Research

My research is driven by public health challenges that emerge from analyzing complex and noisy datasets. For more details, including related papers and presentations, click on each project below. Alternatively, you can explore my papers by year here and my presentations by year here.

Modeling Decision-Making Dynamics and Brain Activities

This work develops advanced statistical modeling techniques to build efficient and scalable computational frameworks for investigating decision-making in behavioral tasks, integrating data across multiple tasks, uncovering latent dynamics, and elucidating brain–behavior relationships. We aim to identify and quantify distinctive decision-making patterns associated with mental health conditions and diverse cognitive strategies, localize brain regions activated by specific tasks, and determine the causal effects of brain activity on behavior.

Advancing Individualized Treatment Rules from Multiple Studies

This work introduces statistical methodologies for integrating data from multiple randomized controlled trials, which may share a common treatment arm but differ in their alternative treatment options, to learn more robust and reliable individualized treatment rules. In addition, this work develops methods to integrate electronic health records from multiple hospitals while respecting data privacy and institutional sharing constraints, enabling more comprehensive and generalizable analyses across heterogeneous healthcare systems.

Boosting Learning with Incomplete Data

This work extends boosting methods by developing multiple strategies to handle missing and interval-censored response variables. These strategies are implemented using functional gradient descent, and we establish rigorous theoretical guarantees. Numerical studies demonstrate that the proposed methods perform well in finite-sample settings.

Hypothesis Testing with Genetic Variants in Longitudinal and Time-to-Event Data

This work investigates joint models for genetic association involving longitudinal biomarkers and time-to-event outcomes. We develop and validate a closed-form sample size formula for assessing the overall effects of single-nucleotide polymorphisms. To improve robustness against model misspecification due to nonlinear trajectories in the longitudinal traits, we incorporate spline functions to capture subject-specific nonlinear evolutions.

Inference and Variable Selection with Missing Data

This work addresses key challenges in missing data analysis by proposing a unified modeling framework based on generalized additive models. The framework flexibly accommodates a wide range of missing data mechanisms without relying on strong parametric assumptions. To enable simultaneous estimation and variable selection, it incorporates a regularized likelihood approach. The proposed method is supported by rigorous theoretical guarantees and demonstrates strong empirical performance across a variety of settings.

Causal Inference and Machine Learning for Healthcare Applications

This work integrates causal inference, machine learning models, explainable AI tools, and statistical techniques to address challenges in public health and healthcare systems. The projects provide practical insights into the impact of cardiovascular infarctions on self-rated health and develop data-driven approaches for evaluating ICU physician performance, assessing drug effects on nausea and vomiting during pregnancy, and supporting hospital administrators in improving physician evaluation and enhancing the quality of patient care.

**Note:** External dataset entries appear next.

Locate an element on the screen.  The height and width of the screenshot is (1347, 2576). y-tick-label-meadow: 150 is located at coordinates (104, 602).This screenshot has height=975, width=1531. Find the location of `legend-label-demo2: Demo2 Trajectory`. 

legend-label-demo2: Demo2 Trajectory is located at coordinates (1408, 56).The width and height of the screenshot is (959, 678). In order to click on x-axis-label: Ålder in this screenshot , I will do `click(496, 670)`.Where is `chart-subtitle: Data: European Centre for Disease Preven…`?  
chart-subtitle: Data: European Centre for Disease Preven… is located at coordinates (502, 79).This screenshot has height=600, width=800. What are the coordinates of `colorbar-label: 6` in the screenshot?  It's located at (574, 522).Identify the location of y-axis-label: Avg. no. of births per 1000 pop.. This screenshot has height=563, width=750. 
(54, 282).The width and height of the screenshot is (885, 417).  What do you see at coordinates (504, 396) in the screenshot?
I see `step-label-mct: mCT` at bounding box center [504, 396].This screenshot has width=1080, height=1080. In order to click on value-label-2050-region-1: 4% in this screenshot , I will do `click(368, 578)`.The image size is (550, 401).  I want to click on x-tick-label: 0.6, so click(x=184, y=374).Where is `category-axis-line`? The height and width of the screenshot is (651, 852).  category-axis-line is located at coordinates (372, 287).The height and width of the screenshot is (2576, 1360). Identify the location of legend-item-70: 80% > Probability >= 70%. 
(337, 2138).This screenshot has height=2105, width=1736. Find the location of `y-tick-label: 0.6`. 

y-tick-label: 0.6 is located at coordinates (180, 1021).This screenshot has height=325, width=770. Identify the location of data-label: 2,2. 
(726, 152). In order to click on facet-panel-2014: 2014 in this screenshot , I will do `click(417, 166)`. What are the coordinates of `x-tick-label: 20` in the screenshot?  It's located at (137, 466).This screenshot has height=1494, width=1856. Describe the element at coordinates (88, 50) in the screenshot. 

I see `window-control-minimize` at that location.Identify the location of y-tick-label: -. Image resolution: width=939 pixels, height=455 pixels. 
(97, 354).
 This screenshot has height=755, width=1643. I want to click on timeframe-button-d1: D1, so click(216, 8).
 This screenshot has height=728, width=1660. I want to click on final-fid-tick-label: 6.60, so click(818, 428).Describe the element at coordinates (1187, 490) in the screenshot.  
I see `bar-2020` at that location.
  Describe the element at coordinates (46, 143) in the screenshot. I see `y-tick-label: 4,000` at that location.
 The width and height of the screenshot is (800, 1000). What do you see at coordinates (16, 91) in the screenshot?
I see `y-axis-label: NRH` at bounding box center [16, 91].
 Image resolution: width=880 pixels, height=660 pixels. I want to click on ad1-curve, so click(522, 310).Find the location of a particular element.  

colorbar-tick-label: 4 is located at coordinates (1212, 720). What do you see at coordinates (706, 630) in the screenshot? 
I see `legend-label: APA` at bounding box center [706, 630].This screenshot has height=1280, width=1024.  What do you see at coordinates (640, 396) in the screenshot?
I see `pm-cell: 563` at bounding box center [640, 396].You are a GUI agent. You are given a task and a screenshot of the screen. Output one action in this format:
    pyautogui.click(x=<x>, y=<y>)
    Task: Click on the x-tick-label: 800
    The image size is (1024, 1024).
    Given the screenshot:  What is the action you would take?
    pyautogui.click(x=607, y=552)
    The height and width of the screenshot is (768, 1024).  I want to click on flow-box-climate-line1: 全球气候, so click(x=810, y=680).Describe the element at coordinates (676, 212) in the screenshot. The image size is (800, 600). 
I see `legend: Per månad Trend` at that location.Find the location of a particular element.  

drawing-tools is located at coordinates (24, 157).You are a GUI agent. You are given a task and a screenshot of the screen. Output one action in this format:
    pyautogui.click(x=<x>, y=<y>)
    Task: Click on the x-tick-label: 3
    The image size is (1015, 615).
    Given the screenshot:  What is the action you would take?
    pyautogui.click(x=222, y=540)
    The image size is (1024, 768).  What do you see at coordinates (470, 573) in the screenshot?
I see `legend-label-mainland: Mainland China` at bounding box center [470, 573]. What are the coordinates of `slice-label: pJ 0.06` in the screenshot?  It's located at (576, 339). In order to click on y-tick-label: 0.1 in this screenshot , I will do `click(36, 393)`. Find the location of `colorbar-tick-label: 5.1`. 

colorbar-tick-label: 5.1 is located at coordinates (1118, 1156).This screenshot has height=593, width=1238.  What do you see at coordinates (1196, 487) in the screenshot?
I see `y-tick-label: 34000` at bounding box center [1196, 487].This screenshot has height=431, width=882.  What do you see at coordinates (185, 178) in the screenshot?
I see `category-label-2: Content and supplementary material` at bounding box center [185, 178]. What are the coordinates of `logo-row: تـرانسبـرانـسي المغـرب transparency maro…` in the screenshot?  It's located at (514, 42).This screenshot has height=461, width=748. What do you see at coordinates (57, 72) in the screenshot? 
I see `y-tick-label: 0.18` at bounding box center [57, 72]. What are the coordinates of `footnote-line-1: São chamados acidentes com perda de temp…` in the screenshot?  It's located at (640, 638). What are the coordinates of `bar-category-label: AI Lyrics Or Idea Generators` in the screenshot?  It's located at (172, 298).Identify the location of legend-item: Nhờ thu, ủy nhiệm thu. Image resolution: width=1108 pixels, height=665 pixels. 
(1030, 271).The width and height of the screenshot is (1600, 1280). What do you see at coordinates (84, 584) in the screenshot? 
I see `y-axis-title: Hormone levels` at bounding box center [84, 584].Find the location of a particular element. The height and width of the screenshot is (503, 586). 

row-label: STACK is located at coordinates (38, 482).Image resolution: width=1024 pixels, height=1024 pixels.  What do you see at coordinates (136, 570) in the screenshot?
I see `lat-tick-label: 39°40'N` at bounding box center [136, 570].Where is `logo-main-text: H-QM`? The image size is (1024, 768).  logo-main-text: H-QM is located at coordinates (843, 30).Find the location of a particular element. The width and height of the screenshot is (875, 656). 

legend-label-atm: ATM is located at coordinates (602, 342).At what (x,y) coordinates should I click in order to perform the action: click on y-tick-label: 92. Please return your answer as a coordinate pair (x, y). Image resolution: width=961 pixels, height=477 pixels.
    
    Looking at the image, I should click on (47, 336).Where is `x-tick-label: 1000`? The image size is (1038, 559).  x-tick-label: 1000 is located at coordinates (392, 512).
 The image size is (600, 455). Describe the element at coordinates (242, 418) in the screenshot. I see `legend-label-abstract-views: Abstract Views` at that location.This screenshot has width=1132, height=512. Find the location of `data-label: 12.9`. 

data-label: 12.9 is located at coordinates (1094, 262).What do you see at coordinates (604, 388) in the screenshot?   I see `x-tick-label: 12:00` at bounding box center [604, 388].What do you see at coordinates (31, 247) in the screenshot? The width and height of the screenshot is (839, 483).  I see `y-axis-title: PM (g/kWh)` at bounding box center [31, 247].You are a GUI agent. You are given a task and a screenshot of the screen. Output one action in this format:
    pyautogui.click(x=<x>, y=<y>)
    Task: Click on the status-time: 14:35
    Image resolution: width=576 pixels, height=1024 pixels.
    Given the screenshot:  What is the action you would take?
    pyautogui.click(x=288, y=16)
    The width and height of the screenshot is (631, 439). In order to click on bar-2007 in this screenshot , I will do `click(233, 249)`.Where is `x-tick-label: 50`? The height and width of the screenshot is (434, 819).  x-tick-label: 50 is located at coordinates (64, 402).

Examining COVID-19 Incubation Times

This work explores different models to analyze incubation times of COVID19 from different angles, finding that the current recommended 14 day quarantine time is not long enough to control the probability of an early release of infected individuals to be small.

Machine Learning Applications

This work applies machine learning and statistical modeling to real-world prediction problems involving social media influence, infrastructure reliability, and historical survival outcomes. The studies identify key predictive factors and compare model performance. The results highlight how data-driven approaches can uncover important drivers of outcomes, such as language accessibility in TED talk popularity, meteorological conditions in pipeline failures, and demographic characteristics in survival during the Titanic disaster.